» **REQUIREMENT**
Needed from the data below: every line from the one with "Task: Open workspace" up to and including the one with "Play the embedded FOX news video", repeated exactly and with nothing else.
** Opening DATA SHOWN block **
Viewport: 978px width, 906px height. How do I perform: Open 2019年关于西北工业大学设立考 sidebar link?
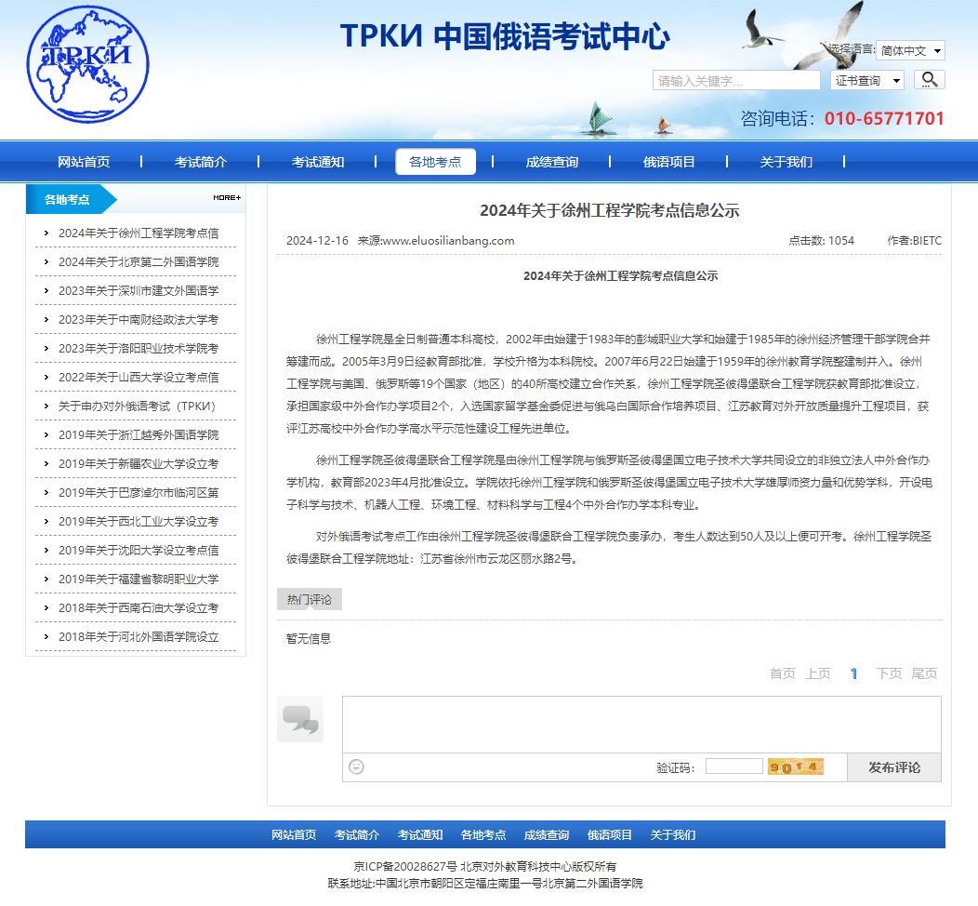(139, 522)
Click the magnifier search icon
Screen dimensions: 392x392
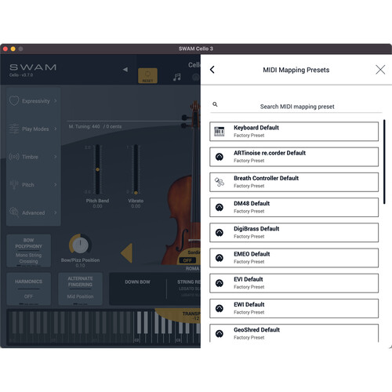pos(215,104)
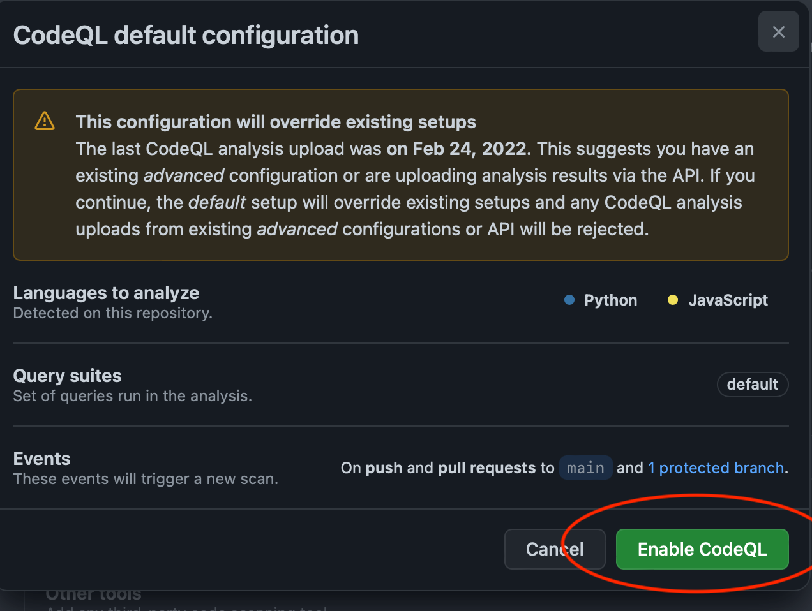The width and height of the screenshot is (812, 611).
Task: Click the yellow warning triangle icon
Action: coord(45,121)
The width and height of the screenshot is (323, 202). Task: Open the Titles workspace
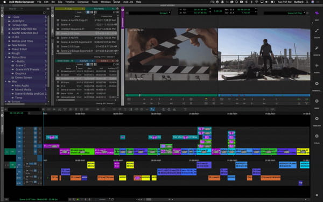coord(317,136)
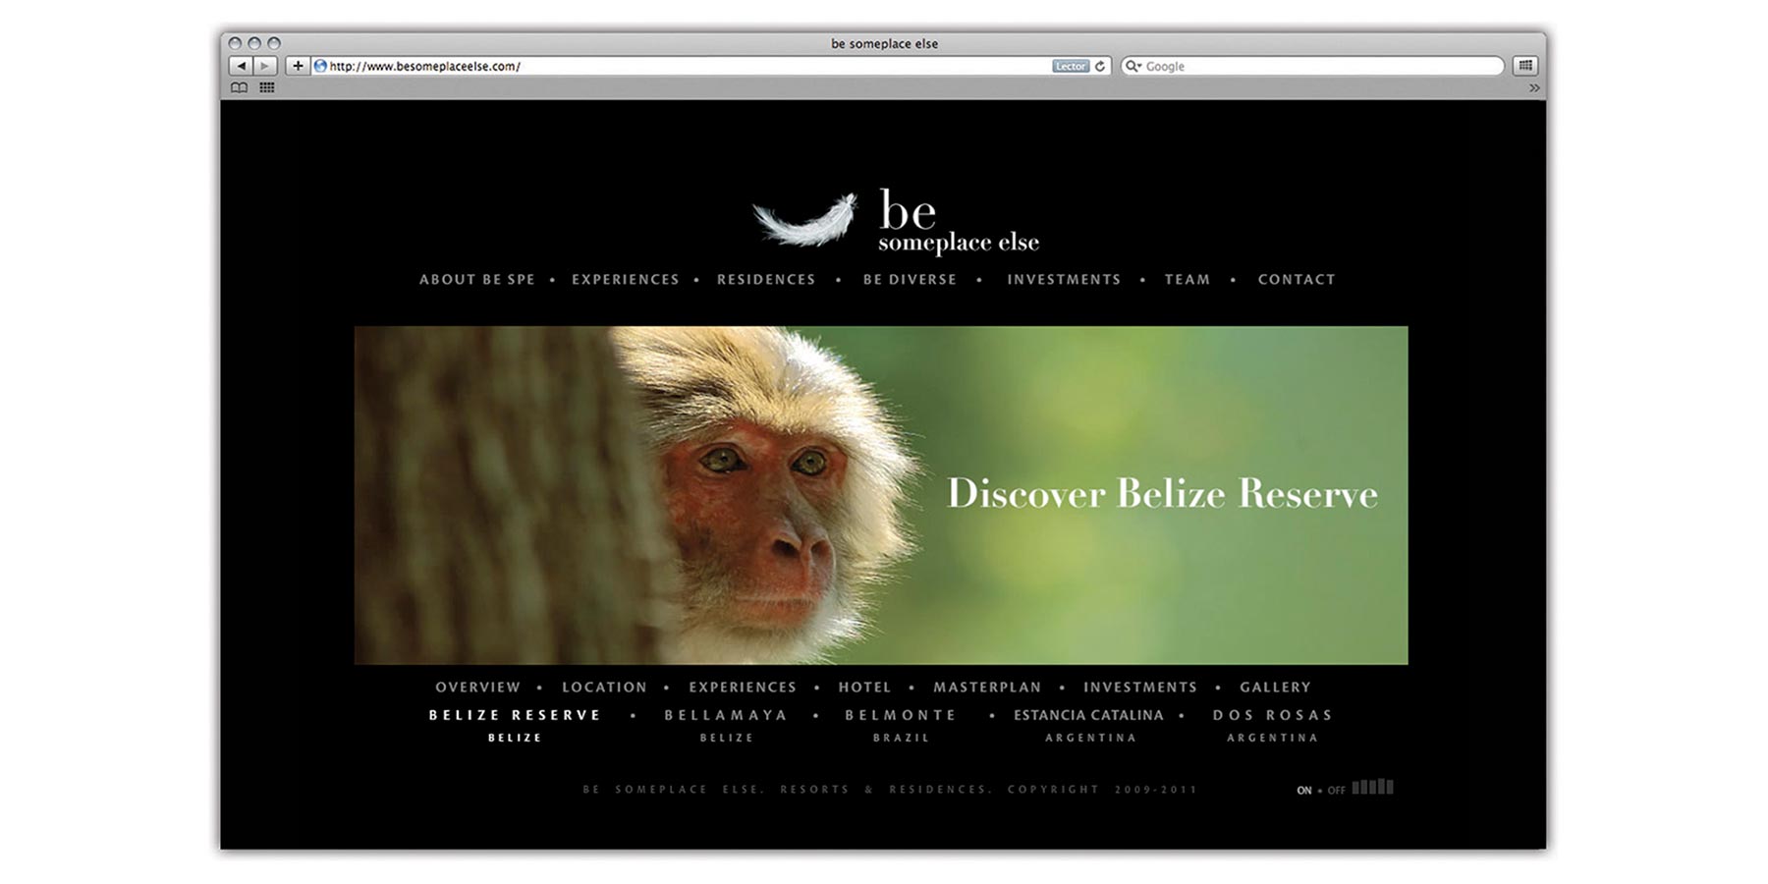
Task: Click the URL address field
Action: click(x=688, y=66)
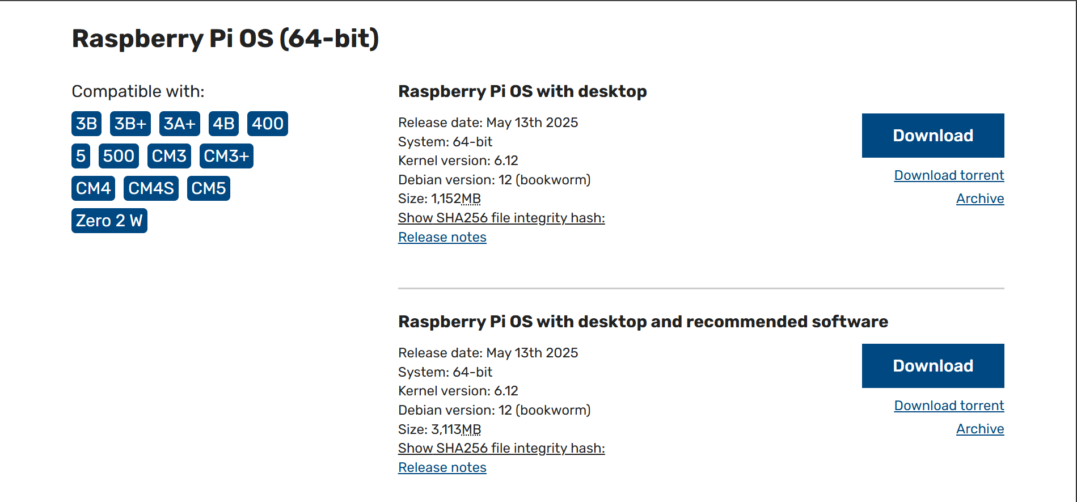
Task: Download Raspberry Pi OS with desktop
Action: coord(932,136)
** Closing DATA SHOWN block **
** Opening DATA SHOWN block **
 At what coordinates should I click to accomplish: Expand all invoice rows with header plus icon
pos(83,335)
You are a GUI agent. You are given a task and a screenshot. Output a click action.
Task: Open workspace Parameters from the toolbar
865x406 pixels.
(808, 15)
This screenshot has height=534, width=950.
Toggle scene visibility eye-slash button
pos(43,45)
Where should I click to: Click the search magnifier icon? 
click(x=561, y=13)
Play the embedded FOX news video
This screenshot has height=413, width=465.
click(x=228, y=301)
** Closing DATA SHOWN block **
** Opening DATA SHOWN block **
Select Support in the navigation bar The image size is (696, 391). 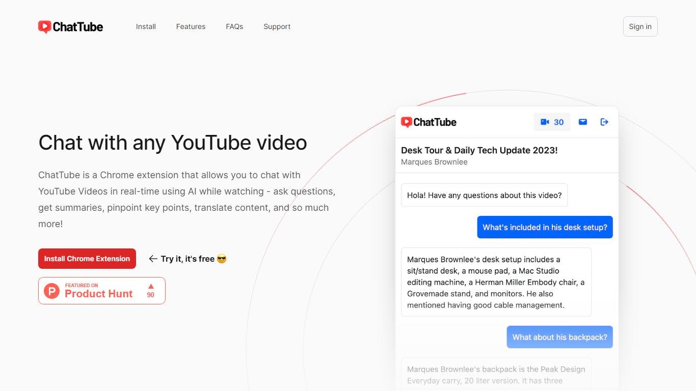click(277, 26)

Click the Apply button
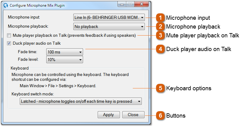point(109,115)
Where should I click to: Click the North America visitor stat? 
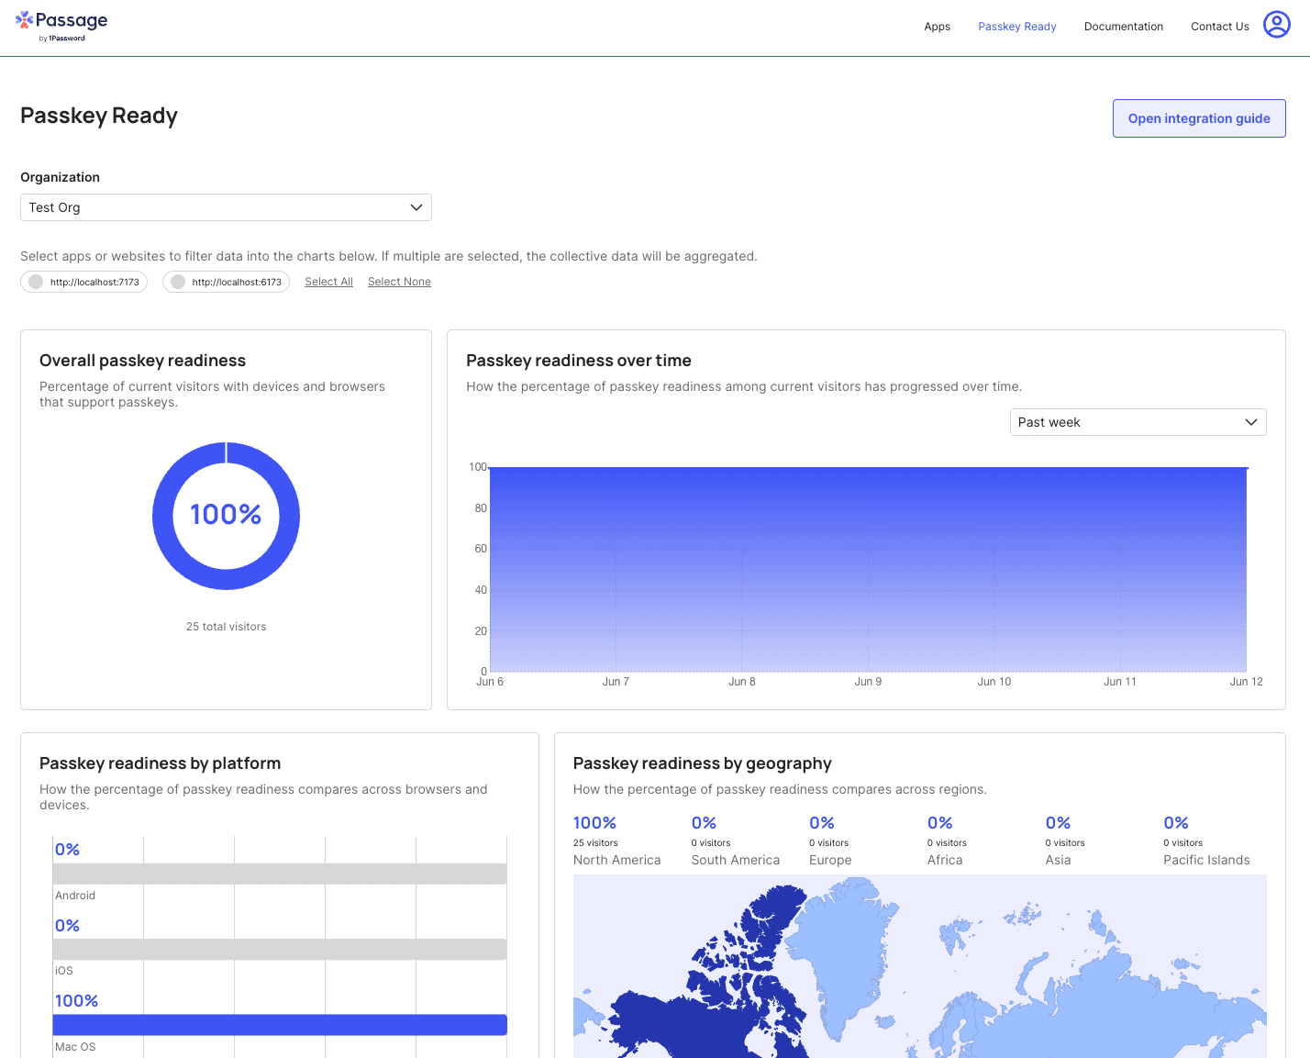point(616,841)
** Closing DATA SHOWN block **
» **WRITTEN ANSWER**
Task: Open workspace Parameters from the toolbar
865x406 pixels.
(808, 15)
This screenshot has height=534, width=950.
Toggle scene visibility eye-slash button
pos(43,45)
Where should I click to: Click the search magnifier icon? 
click(x=561, y=13)
Play the embedded FOX news video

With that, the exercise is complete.